Women-led tourism initiatives are changing the way Egypt is seen, experienced
More women are gradually breaking into Egypt’s tourism sector and launching their own projects, often promoting along the way a new type of experience to visitors.
![Umm Yasser (2nd-R), an Egyptian Bedouin female guide from the Hamada tribe, leads a group of hikers in Wadi el-Sahu in the southern Sinai governorate, during the first Sinai Trail led by Bedouin female guides, Egypt, March 29, 2019.](/sites/default/files/styles/article_hero_medium/public/2022-01/GettyImages-1134775146.jpg?h=a5ae579a&itok=u-TuA04j)
Marwa Hafez, an Egyptology graduate at the faculty of Tourism and Hotel Management in Suez, was hired in 2006 to work at the Egyptian Museum in Cairo as part of a group of 26 new guides. Of all of them, however, Hafez was the only woman, a position that, just as she was entering the labor market, made her feel lonely and, at times, intimidated. “It was not easy at all, for a young woman in her 20s, to be around them,” she recalled.

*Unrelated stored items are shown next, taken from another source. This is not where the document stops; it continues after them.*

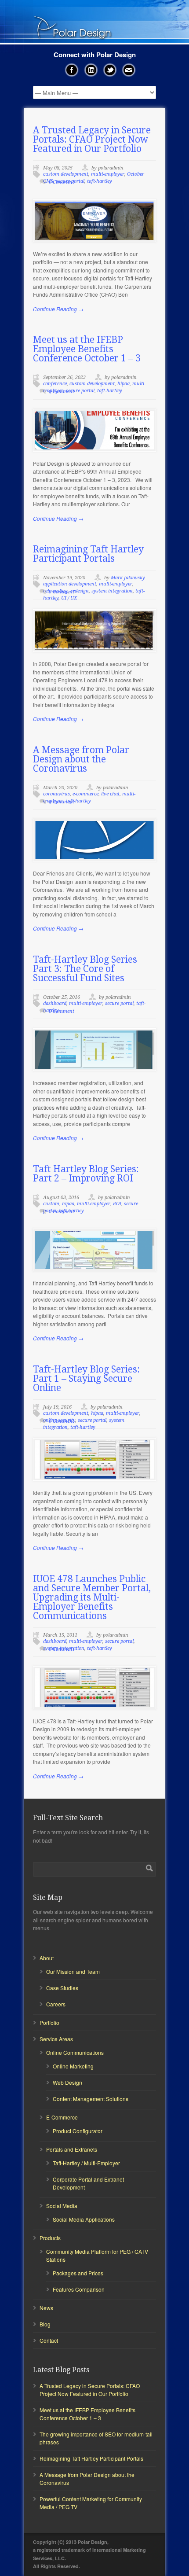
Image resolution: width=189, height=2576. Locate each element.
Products (50, 2237)
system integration (112, 591)
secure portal (80, 391)
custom (51, 1204)
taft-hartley (99, 181)
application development (69, 584)
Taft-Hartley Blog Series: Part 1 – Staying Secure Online (86, 1378)
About (47, 1957)
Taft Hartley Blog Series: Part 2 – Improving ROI (86, 1173)
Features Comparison (79, 2289)
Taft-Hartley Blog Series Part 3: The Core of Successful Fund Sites (85, 968)
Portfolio (49, 2022)
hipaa (123, 383)
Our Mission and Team (73, 1971)
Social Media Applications (84, 2219)
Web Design (67, 2082)
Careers (55, 2004)
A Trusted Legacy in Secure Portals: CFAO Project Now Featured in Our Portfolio (92, 139)
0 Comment (61, 182)
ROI (117, 1204)
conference (55, 383)
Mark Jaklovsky (128, 578)
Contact (49, 2340)
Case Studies (62, 1987)
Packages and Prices (78, 2273)
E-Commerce (62, 2117)
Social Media (61, 2205)
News (46, 2307)
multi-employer (107, 174)
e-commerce (85, 794)
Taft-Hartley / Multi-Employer (86, 2163)
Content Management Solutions (90, 2098)
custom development (65, 174)
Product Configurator (77, 2130)
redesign (79, 591)
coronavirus (56, 794)
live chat (110, 794)
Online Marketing (73, 2066)
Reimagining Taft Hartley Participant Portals (88, 554)
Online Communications (75, 2052)
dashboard (54, 1003)
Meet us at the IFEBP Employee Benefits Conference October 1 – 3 (87, 349)
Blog (45, 2324)
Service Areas (56, 2038)
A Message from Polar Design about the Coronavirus (81, 759)
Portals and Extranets (71, 2149)
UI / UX (69, 598)
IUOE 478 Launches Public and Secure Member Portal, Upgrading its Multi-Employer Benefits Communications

Coming from a small village in Sharqiya governorate, Hafez managed to carve out a niche for herself over the years, until she was eventually able to take the leap and open her own business as a tour guide in what’s still a rare move. “In the [tourism industry] most workers are men, there was no real support,” Hafez told Al-Monitor. “Preparing tours is a business: tickets, hotels, cars, drivers. And all of these are just male, male, male and male,” she added.